Stored items:
--- START ---

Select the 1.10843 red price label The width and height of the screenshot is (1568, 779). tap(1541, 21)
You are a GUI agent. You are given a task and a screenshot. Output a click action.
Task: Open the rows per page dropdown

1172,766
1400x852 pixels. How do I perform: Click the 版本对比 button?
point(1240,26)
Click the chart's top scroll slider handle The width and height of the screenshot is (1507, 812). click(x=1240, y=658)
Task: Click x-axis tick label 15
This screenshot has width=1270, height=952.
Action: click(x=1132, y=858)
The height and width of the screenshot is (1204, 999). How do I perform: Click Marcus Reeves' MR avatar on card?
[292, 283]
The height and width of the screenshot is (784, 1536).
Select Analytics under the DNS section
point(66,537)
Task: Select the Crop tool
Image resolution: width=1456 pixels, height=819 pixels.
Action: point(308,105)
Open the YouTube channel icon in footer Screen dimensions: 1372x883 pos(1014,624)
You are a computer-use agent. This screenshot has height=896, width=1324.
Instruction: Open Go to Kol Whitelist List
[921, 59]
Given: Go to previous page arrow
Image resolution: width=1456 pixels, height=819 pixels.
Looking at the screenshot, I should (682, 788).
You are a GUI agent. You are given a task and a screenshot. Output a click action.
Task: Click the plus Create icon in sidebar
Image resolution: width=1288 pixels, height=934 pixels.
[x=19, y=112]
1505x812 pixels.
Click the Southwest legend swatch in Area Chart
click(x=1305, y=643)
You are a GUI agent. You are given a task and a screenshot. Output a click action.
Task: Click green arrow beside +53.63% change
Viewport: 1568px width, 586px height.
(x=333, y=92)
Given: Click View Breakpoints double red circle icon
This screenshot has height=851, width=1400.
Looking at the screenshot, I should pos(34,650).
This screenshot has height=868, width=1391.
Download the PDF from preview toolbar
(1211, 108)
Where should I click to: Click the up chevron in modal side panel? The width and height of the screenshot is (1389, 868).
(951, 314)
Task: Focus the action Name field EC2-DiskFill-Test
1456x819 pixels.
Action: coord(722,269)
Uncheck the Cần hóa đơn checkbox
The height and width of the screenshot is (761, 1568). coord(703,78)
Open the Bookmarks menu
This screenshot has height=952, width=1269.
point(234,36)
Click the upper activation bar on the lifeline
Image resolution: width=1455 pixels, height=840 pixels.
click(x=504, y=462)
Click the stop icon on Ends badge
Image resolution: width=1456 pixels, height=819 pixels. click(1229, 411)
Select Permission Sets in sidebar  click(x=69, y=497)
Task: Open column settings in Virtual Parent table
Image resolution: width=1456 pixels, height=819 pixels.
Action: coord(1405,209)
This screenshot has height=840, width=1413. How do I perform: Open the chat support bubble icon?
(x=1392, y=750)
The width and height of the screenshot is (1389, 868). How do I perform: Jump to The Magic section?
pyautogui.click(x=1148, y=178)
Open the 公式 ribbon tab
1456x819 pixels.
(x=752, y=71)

--- END ---

**Task details:**
Please repeat the entries above exactly as they read.

**Answer space:**
Select the 1.10843 red price label The width and height of the screenshot is (1568, 779). tap(1541, 21)
You are a GUI agent. You are given a task and a screenshot. Output a click action.
Task: Open the rows per page dropdown

1172,766
1400x852 pixels. How do I perform: Click the 版本对比 button?
point(1240,26)
Click the chart's top scroll slider handle The width and height of the screenshot is (1507, 812). click(x=1240, y=658)
Task: Click x-axis tick label 15
This screenshot has width=1270, height=952.
Action: click(x=1132, y=858)
The height and width of the screenshot is (1204, 999). How do I perform: Click Marcus Reeves' MR avatar on card?
[292, 283]
The height and width of the screenshot is (784, 1536).
Select Analytics under the DNS section
point(66,537)
Task: Select the Crop tool
Image resolution: width=1456 pixels, height=819 pixels.
Action: point(308,105)
Open the YouTube channel icon in footer Screen dimensions: 1372x883 pos(1014,624)
You are a computer-use agent. This screenshot has height=896, width=1324.
Instruction: Open Go to Kol Whitelist List
[921, 59]
Given: Go to previous page arrow
Image resolution: width=1456 pixels, height=819 pixels.
Looking at the screenshot, I should (682, 788).
You are a GUI agent. You are given a task and a screenshot. Output a click action.
Task: Click the plus Create icon in sidebar
Image resolution: width=1288 pixels, height=934 pixels.
[x=19, y=112]
1505x812 pixels.
Click the Southwest legend swatch in Area Chart
click(x=1305, y=643)
You are a GUI agent. You are given a task and a screenshot. Output a click action.
Task: Click green arrow beside +53.63% change
Viewport: 1568px width, 586px height.
(x=333, y=92)
Given: Click View Breakpoints double red circle icon
This screenshot has height=851, width=1400.
Looking at the screenshot, I should pos(34,650).
This screenshot has height=868, width=1391.
Download the PDF from preview toolbar
(1211, 108)
Where should I click to: Click the up chevron in modal side panel? The width and height of the screenshot is (1389, 868).
(951, 314)
Task: Focus the action Name field EC2-DiskFill-Test
1456x819 pixels.
Action: coord(722,269)
Uncheck the Cần hóa đơn checkbox
The height and width of the screenshot is (761, 1568). coord(703,78)
Open the Bookmarks menu
This screenshot has height=952, width=1269.
point(234,36)
Click the upper activation bar on the lifeline
Image resolution: width=1455 pixels, height=840 pixels.
click(x=504, y=462)
Click the stop icon on Ends badge
Image resolution: width=1456 pixels, height=819 pixels. click(1229, 411)
Select Permission Sets in sidebar  click(x=69, y=497)
Task: Open column settings in Virtual Parent table
Image resolution: width=1456 pixels, height=819 pixels.
Action: coord(1405,209)
This screenshot has height=840, width=1413. How do I perform: Open the chat support bubble icon?
(x=1392, y=750)
The width and height of the screenshot is (1389, 868). How do I perform: Jump to The Magic section?
pyautogui.click(x=1148, y=178)
Open the 公式 ribbon tab
1456x819 pixels.
(x=752, y=71)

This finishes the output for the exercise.